Tuesday 20 April 2010

HCJ-2

The next HCJ-2 topi is the (second) Austrian School of Economics (and to a lesser extent, philosophy) - this is Hayek, Von Mises, etc on economics and politics. The reading is The Road to Serfdom by Hayek. They are marked by a trenchant rejection of Marxist economics and (to a lesser extent) Kantian metaphysics. They are thought of as being 'right wing' (in the US - 'neo-cons' in the uk 'neo-liberal') but they are not conservative in the normal way (ie Hegelian, nationalistic, religious) because they are trenchantly anti-nationalist and many are anti-religious and very, very anti-sentimental and anti-romantic movement (they are like Adam Smith and David Hume in these respects). They are anti-democratic in so far as they think goods and services should be allocated by an abstraction they call 'The Free Market' (something like Adam Smith's 'hidden hand') but at the same time anti-fascist. They see no real distinction between fascism and socialism.
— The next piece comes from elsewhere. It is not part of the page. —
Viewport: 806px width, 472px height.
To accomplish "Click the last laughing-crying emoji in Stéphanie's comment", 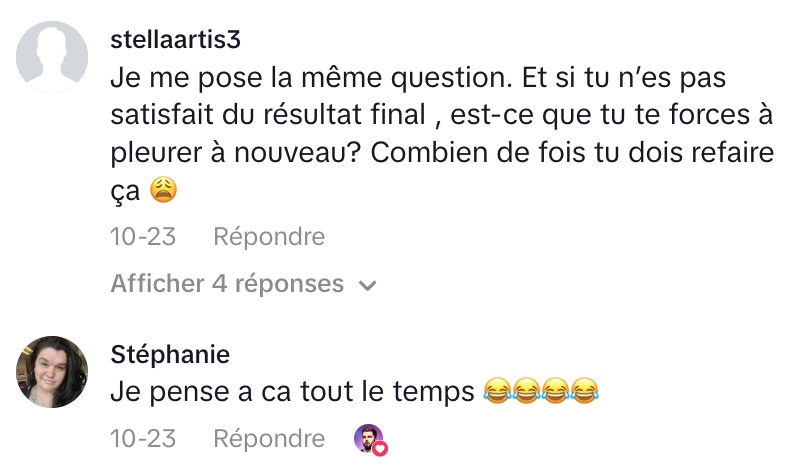I will coord(584,391).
The video here is a pretty good exposition on Von Misses, which is a bit of a hagiography and with the wrong music in the background (it is Austrian music - but the wrong thing - the important Austrian music from the same intellectual mileu should be de-centred tonal serialism which is the very essence of Modernism (itself very much a movement centre on Vienna - Freud, etc)(such as Webern or Berg or the later Schoenberg - logical music - worth listening to here, out of interest rather than pleasure since it is some of the most technically high brow music ever composed.)

A related theme in philosophy is Logical Positivism, which is more politcally radical but is really from the same mileu and sort of bridges the individualism and anti-metaphysics of Von Mises to the Avante Garde anti-bourgoise avantgardism of the the Bauhaus (as previously discussed).